Inovio vaccine trial on partial hold as FDA questions device used
The Cellectra 2000 device is under the spotlight, not the actual vaccine or its positive results, yet Inovio shares dropped 35% in early trade
London — Inovio Pharmaceuticals has put a partial hold on a phase 2-3 study of its Covid-19 vaccine after US regulators raised questions about a delivery device used in the inoculation.

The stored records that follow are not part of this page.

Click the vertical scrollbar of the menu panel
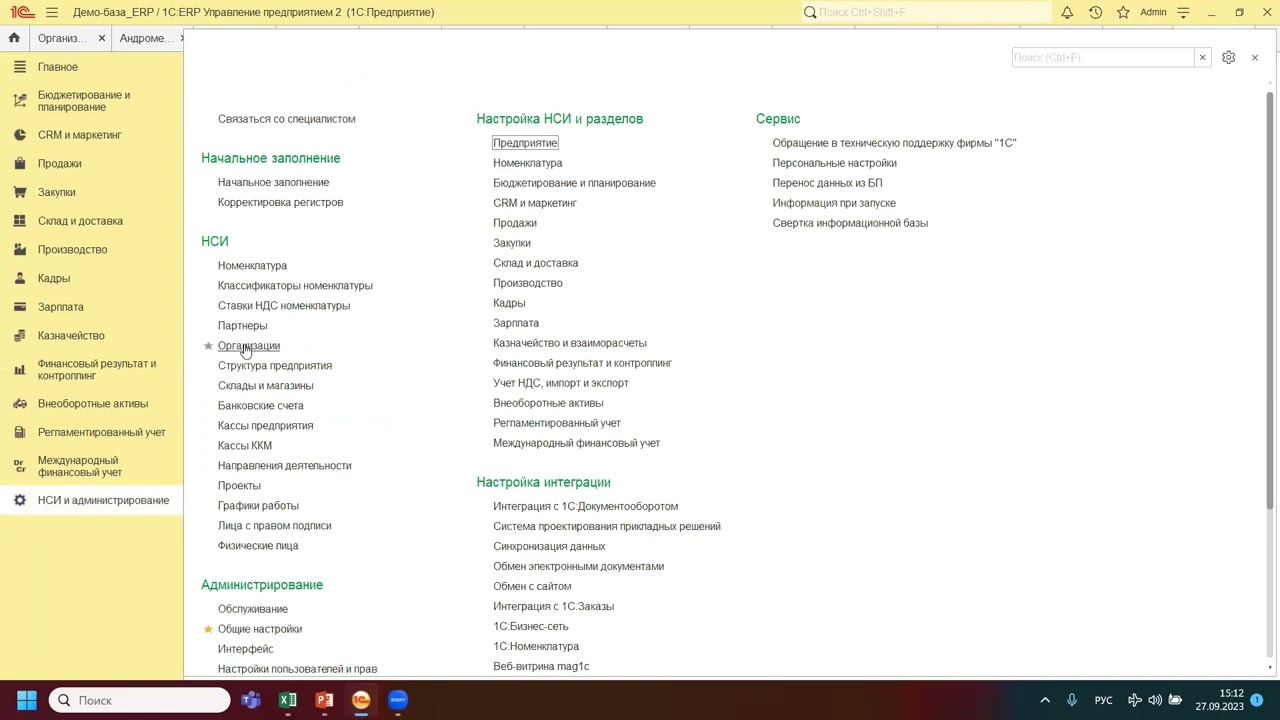 [1270, 300]
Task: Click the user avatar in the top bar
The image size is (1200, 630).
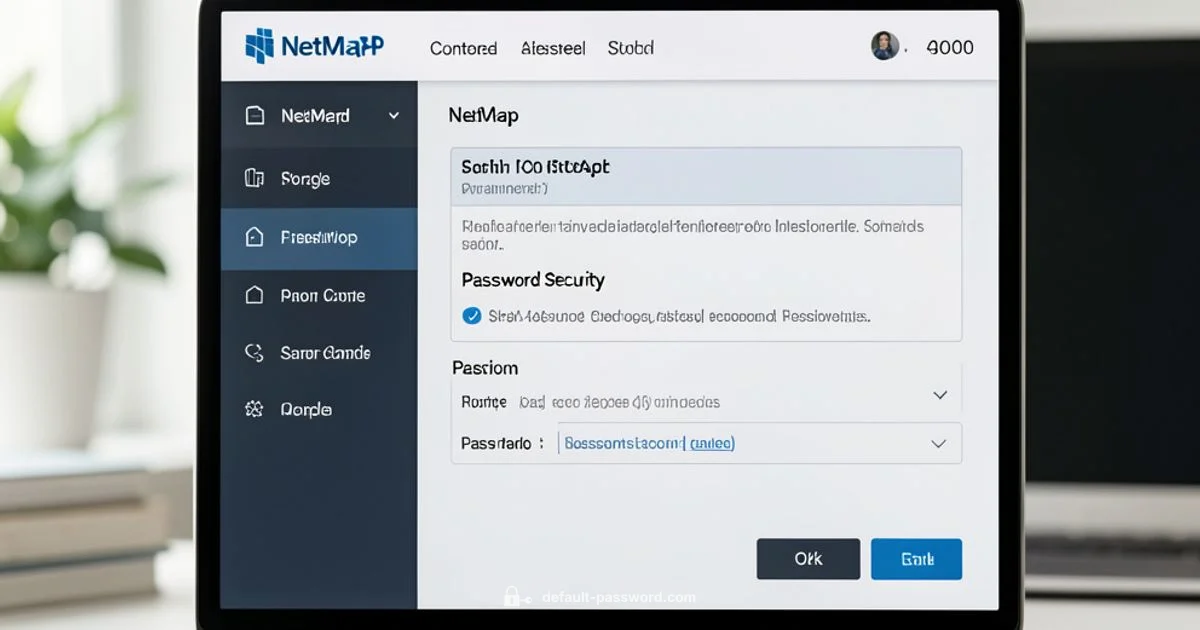Action: (884, 45)
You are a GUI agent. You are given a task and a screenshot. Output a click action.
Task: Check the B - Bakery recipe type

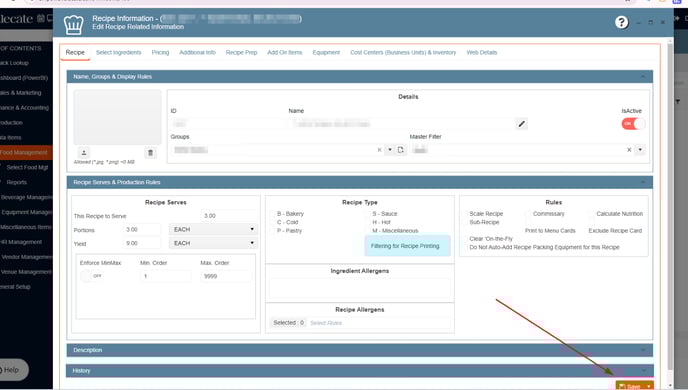pyautogui.click(x=272, y=214)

The US vaccine maker is working to answer questions from the US Food and Drug Administration (FDA) about the Cellectra 2000 device used in the trial, Plymouth Meeting, Pennsylvania-based Inovio said in a statement on Monday. The hold is not due to any adverse events from the vaccine, Inovio said.
The company plans to respond in October, after which the FDA will have 30 days to notify Inovio whether the trial can proceed. Its shares fell 35% in early trading before US markets opened.
Cellectra 2000 is an electroporation device designed to improve the delivery of vaccine particles. Inovio’s inoculation is based on messenger RNA (mRNA), an approach similar to that used by rival Moderna, which instructs the body’s cells to produce proteins that spark a protective response.
Inovio said in June that it’s early stage study of 40 healthy volunteers found that 94% of trial participants demonstrated overall immune responses at week six after two doses of the vaccine.